One Therapy, Two Actions

BEAM-302 is the biotech's vivo lipid nanoparticle liver-targeted adenine base editor designed to correct the disease-causing PiZ point mutation in the SERPINA1 gene, the root cause of severe AATD, explained Trucchio. By directly rewriting the A-to-G mutation, BEAM-302 aims to restore functional M-AAT production while reducing the accumulation of toxic Z-AAT aggregates in the liver and circulation. The therapy potentially addresses both pulmonary and hepatic manifestations of the disease with a one-time treatment.

Trucchio reported that new trial results showed that in all three patients of the 60 milligram (60 mg) cohort, after a single infusion, the corrected M-AAT protein reached a mean 91% of total AAT in circulation by Day 28 and lowered mutant Z-AAT by 79% from baseline. Importantly, the entire cohort achieved total AAT levels that surpassed the protective threshold of 11 microns.

[This marks] the first clinical demonstration of durable, dose-dependent correction of the PiZ mutation," Trucchio wrote.

Beam has begun dosing the fourth cohort, which is receiving 75 mg of BEAM-302.

Shown Safe and Efficacious

Cohorts 1 through 3 demonstrated favorable safety, dose-dependent efficacy and durability, and updated data reinforced these results, Trucchio pointed out. As such, BEAM-302 could be the first curative treatment for AATD and also establish clinical proof-of-concept for Beam's in vivo base editing platform. Therefore, currently this therapy "is underappreciated," Trucchio purported.

As for safety, in all three initial dose levels, 15 mg, 30 mg and 60 mg, no serious adverse events, dose-limiting toxicities or grade 3 or higher treatment-emergent adverse events (TEAEs) occurred. Only mild to moderate TEAEs were observed. They included transient infusion-related reactions and asymptomatic grade 1 elevations of ALT/AST, which resolved on their own.

Regarding efficacy, a single dose of BEAM-302 led to increases in total and functional AAT, with the 60 mg cohort achieving a mean of 12.4 microns by Day 28. Importantly, corrected M-AAT reached up to 91% of total circulating AAT, and ZAAT was reduced by 79%.

This supports the dual mechanism of increasing functional protein and decreasing the toxic mutant form. This outcome is consistent with the "80/20" M/Z AAT profile (80% M-AAT and 20% Z-AAT) associated with no disease, the goal for BEAM-302 treatment according to the management team.

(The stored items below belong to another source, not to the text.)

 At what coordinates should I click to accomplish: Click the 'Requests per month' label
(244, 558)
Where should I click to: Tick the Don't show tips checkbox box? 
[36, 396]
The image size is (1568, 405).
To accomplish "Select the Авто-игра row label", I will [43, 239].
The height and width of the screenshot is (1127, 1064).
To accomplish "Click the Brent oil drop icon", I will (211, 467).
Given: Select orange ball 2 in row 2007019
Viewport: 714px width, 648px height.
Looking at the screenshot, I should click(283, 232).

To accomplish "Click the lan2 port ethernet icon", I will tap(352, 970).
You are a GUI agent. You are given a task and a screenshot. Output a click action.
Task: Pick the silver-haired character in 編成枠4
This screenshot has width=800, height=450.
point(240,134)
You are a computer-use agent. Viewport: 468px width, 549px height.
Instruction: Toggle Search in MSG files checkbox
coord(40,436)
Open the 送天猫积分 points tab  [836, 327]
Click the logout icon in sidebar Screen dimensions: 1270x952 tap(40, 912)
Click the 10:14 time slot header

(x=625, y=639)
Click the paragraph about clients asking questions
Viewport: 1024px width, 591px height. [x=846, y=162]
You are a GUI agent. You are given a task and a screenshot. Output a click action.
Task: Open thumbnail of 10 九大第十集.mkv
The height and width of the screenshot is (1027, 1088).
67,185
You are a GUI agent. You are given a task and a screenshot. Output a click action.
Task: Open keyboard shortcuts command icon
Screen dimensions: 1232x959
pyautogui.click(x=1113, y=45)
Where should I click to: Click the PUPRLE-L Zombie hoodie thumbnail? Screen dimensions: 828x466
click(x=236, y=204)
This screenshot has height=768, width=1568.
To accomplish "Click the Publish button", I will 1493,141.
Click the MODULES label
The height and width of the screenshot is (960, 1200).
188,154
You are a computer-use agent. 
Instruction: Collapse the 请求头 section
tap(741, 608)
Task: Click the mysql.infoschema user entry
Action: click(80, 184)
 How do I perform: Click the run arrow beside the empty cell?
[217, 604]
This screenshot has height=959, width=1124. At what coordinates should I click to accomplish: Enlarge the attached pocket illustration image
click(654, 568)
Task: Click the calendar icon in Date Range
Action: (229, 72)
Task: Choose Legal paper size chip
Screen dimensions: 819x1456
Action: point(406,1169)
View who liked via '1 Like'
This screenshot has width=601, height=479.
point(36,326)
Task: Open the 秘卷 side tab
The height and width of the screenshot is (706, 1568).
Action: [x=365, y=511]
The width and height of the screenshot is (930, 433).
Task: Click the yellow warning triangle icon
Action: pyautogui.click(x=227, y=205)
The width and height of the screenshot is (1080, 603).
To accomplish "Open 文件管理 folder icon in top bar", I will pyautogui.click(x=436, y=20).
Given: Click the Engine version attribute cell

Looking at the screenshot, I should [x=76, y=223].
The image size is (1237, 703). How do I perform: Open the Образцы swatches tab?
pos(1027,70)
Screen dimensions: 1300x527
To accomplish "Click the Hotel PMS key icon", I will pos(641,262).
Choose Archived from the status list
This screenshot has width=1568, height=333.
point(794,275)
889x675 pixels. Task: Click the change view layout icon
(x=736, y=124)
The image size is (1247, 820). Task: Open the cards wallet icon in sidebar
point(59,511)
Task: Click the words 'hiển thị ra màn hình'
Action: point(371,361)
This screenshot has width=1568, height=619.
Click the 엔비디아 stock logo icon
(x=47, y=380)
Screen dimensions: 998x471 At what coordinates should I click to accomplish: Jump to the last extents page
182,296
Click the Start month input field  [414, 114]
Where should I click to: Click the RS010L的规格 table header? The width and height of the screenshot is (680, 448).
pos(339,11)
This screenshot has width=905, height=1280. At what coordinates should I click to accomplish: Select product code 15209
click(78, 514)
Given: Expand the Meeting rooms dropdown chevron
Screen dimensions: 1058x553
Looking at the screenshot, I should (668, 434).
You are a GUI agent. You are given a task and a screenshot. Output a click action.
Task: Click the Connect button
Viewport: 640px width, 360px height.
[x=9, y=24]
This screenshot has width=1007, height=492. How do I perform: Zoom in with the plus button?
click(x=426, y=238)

"These effects were not only rapid, observed as early as Day 7, but were also sustained, with durability demonstrated out to six months in earlier cohorts," Trucchio highlighted.

Near-Term Catalysts

The analyst relayed that two potential share price-moving events are slated to happen in H2/25.

Beam will announce more data pertaining to Part A, including longer-term follow-up. The company will dose the first patient for Part B, which will consist of AATD patients with mild to moderate liver disease.

Share Structure

As for its stock, Trucchio reported Beam has 99.8 million shares outstanding.

The company's market cap is $1.525 billion. Its 52-week range is $14.72–35.25.